Docking programs can generate subsets of a compound collection with an increased percentage of actives against a target (enrichment) by predicting their binding mode (pose) and affinity (score), and retrieving those with the highest scores. Using the QXP and GOLD programs, we compared the ability of six single scoring functions (PLP, Ligscore, Ludi, Jain, ChemScore, PMF) and four composite scoring models (Mean Rank MR, Rank-by-Vote Vt, Bayesian Statistics BS and PLS Discriminant Analysis: DA) to separate compounds that are active against CDK2 from inactives. We determined the enrichment for the entire set of actives (IC50 < 10 microM) and for three activity subsets. In all cases, the enrichment for each subset was lower than for the entire set of actives. QXP outperformed GOLD at pose prediction, but yielded only moderately better enrichments. Five to six scoring functions yielded good enrichments with GOLD poses, while typically only two worked well with QXP poses.
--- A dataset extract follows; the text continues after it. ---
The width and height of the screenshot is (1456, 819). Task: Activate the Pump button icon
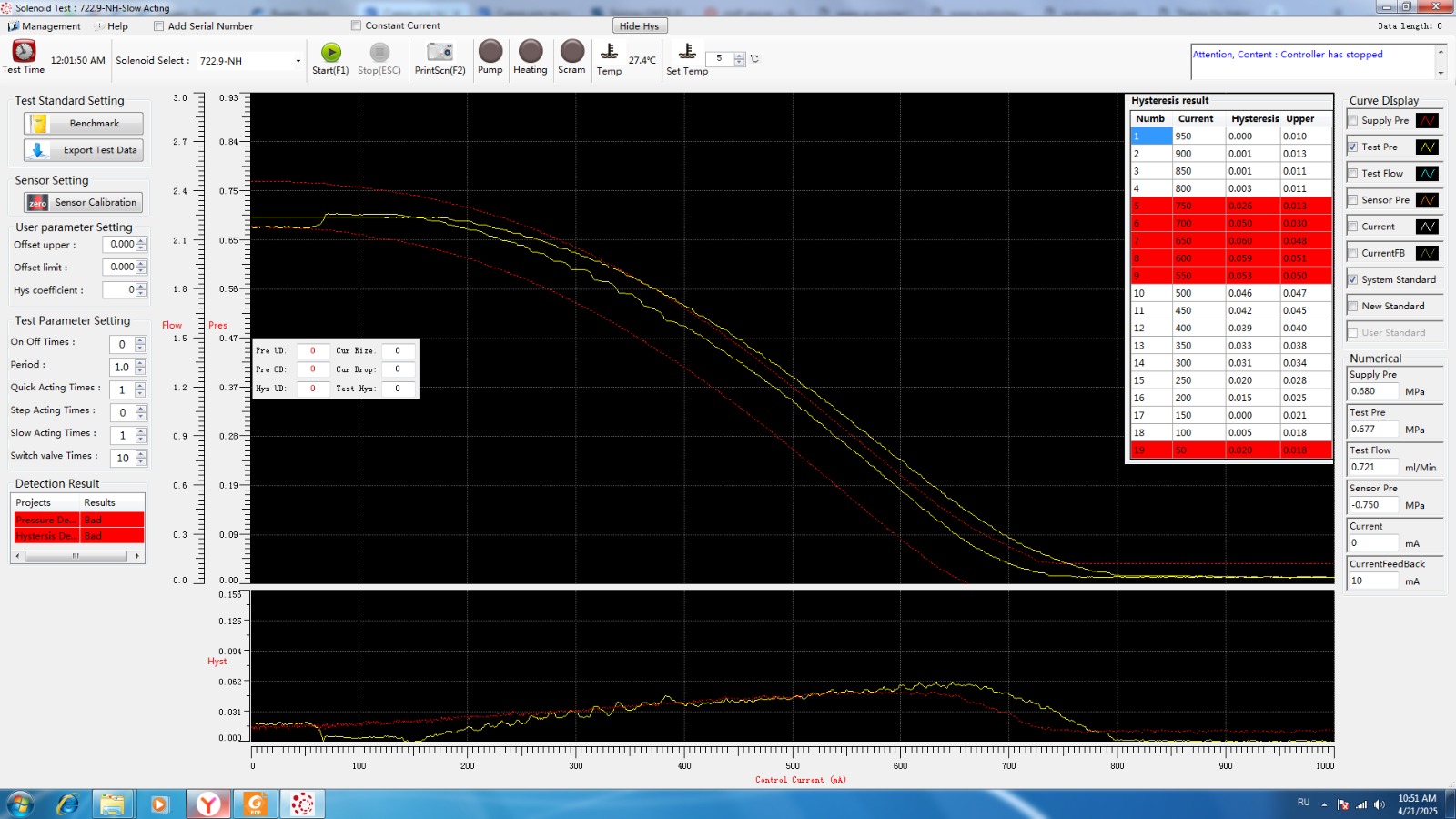[x=490, y=51]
For each program, two scoring functions generally performed better than the others (Ligscore2 and Ludi for GOLD; QXP and Jain for QXP). Composite scoring functions yielded better results than single scoring functions. The consensus approaches MR and Vt worked best when separating micromolar inhibitors from inactives. The statistical approaches BS and DA, which require training data, performed best when distinguishing between low and high nanomolar inhibitors. The key observation that all hit rate profiles for all four activity intervals for all scoring schemes for both programs are significantly better than random, is evidence that docking can be successfully applied to enrich compound collections.